34:07-34:42 "...we can either, with good treatments perhaps survive, which is happening more and more today, or we might succumb. And that's one of the things that, even today there is a mortality, and the mortality is tending to happen more in people who were not vaccinated, who did not have any preexisting immunity, and form this entire cycle of going through severe inflammation and then basically altering adaptive immunity, allowing inflammation to persist..."
Again, Pillai seems to be simplifying the picture so as to support mass vaccination. Why were we not provided with *any* age and comorbidity stratified risk/benefit analyses (not in this video, of course, but in general) as with any other pharmaceutical (and especially with radically new ones like these).

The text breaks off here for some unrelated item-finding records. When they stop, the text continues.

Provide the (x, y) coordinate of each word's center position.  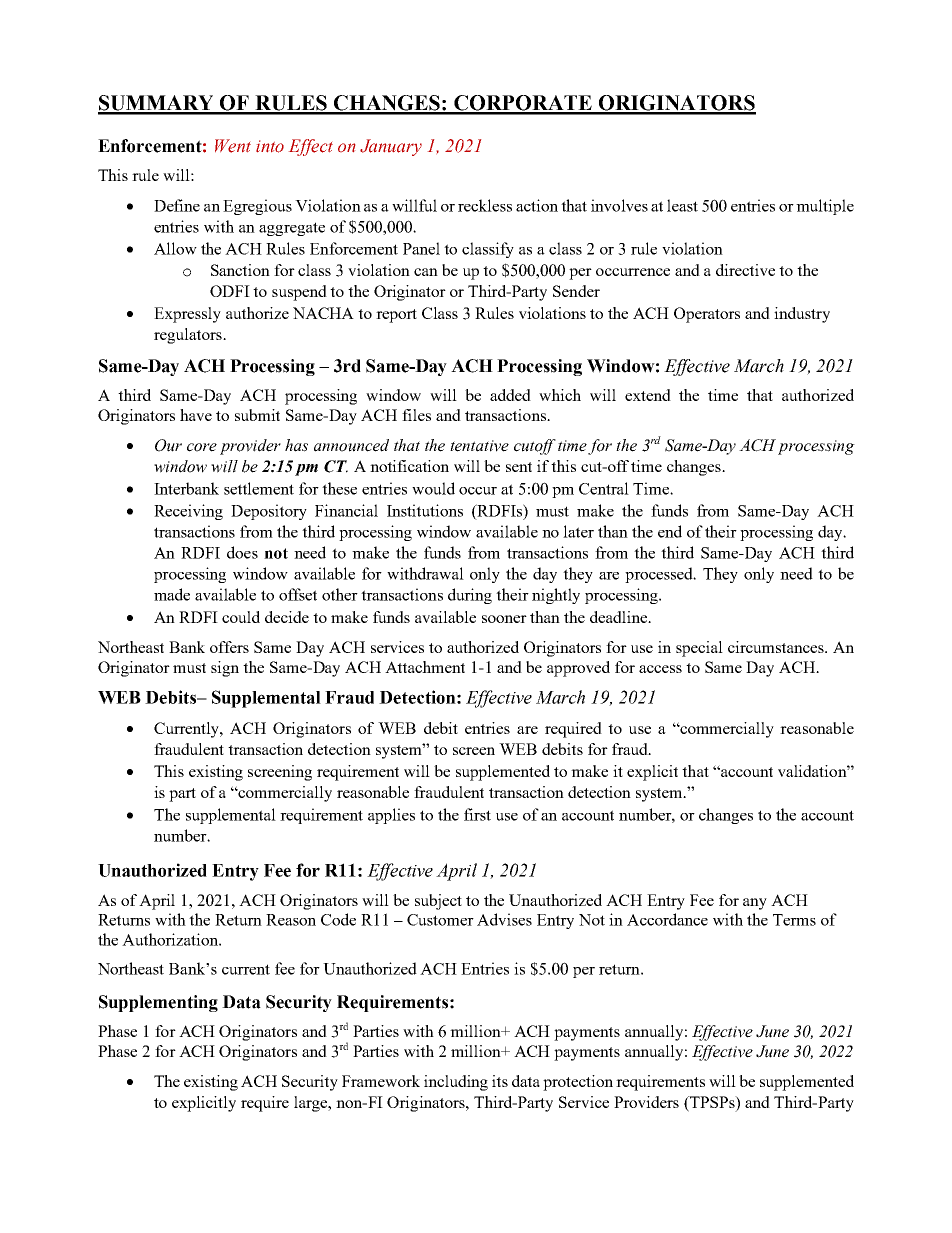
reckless (485, 205)
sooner (504, 619)
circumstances (777, 647)
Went (233, 146)
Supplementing (158, 1003)
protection (578, 1083)
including (456, 1083)
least (682, 205)
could (241, 617)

39:18-40:00 "...as we develop adaptive immunity in the population, this [i.e. severe outcomes] is not going to be as bad. Even if suppose there was no vaccine, all of us are the descendants of survivors... If there was no vaccine we would eventually have survivors who had low mild immune response and they would procreate and then the whole world would be filled with people who maybe have no genetic susceptibilities and are better protected. That is possible. But now and fortunately for us we have vaccination and maybe more of our species will not be culled out by this virus, and we have antibodies being generated so it'll become milder..."

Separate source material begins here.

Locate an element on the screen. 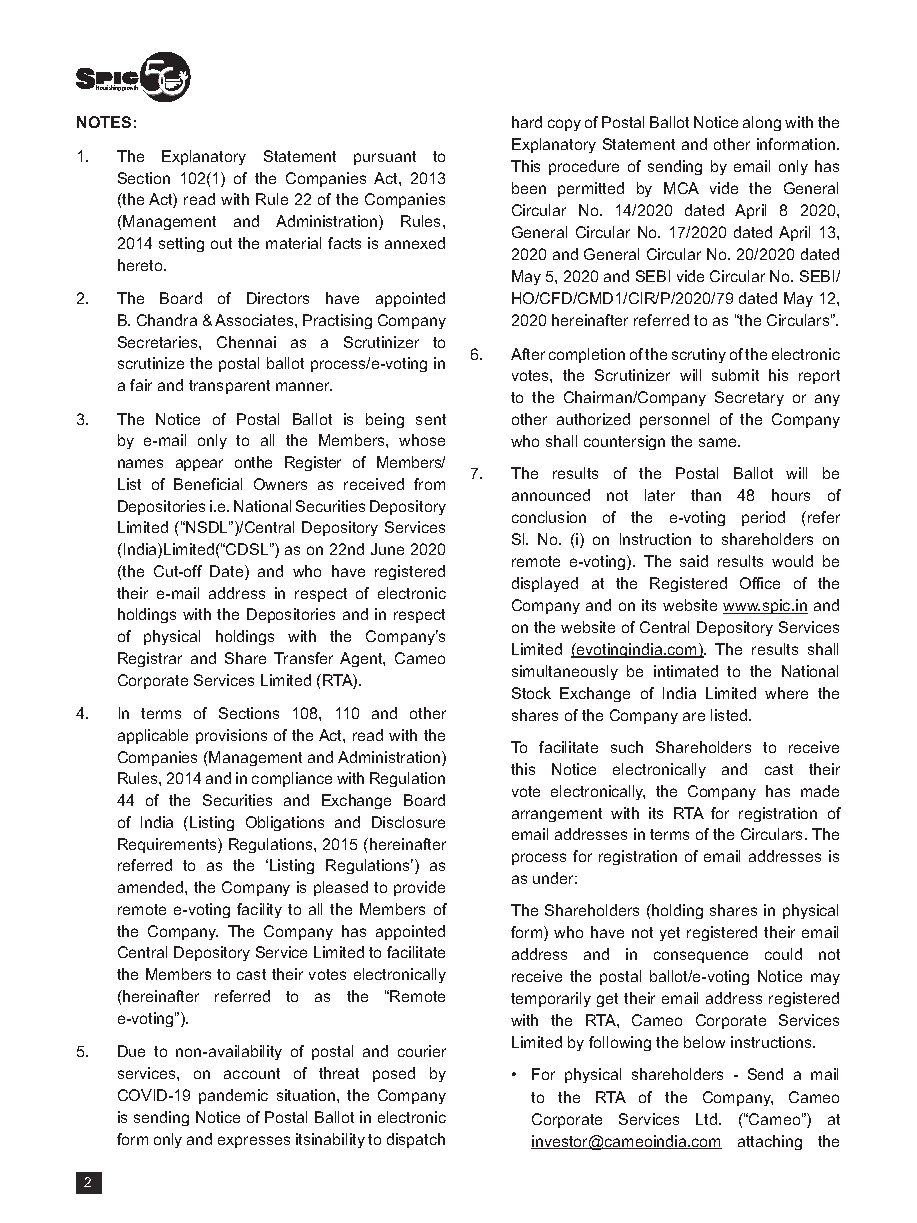 Image resolution: width=917 pixels, height=1223 pixels. along is located at coordinates (762, 123).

But why not allow infections to run their course in those not at risk? Pillai seems to be implying that natural immunity is always sub-par compared to what he assumes to be a durable and non-problematic vaccine-induced immunity. This side of his presentation (which doesn't affect the main point of your post, Brian) hasn't aged very well, has it? I'm struck with how much this reflects that cultural meme 'vaccines always good', and since this is a 'vaccine', it must be good, and hell, why not good for everyone? What could go wrong? Alongside an obviously high level of technical expertise there seem to be some glaring blind spots too, including a great deal of hubris about how we can tinker with the immune system in a very complex physical environment. Just my lay observation.
Two of the manufactures of the mRNA gene therapy mistakenly called a vaccine (hereinafter referred to as the #ClotShot) claim that the Spike protein has been coded in the pre-fusional conformation and cannot change to the fusional conformation, I believe.
Does this suggest that it cannot cause the syncytial magic that the real thing (not Coca Cola) does?
Could it be that the problem with the #ClotShot is the sialic acid bits on it that cause the agglutination that everyone is worried about? Or is it, as suggested by Brian elsewhere that the problem is toleration plus a real dose of SARS-CoV-2 viremia?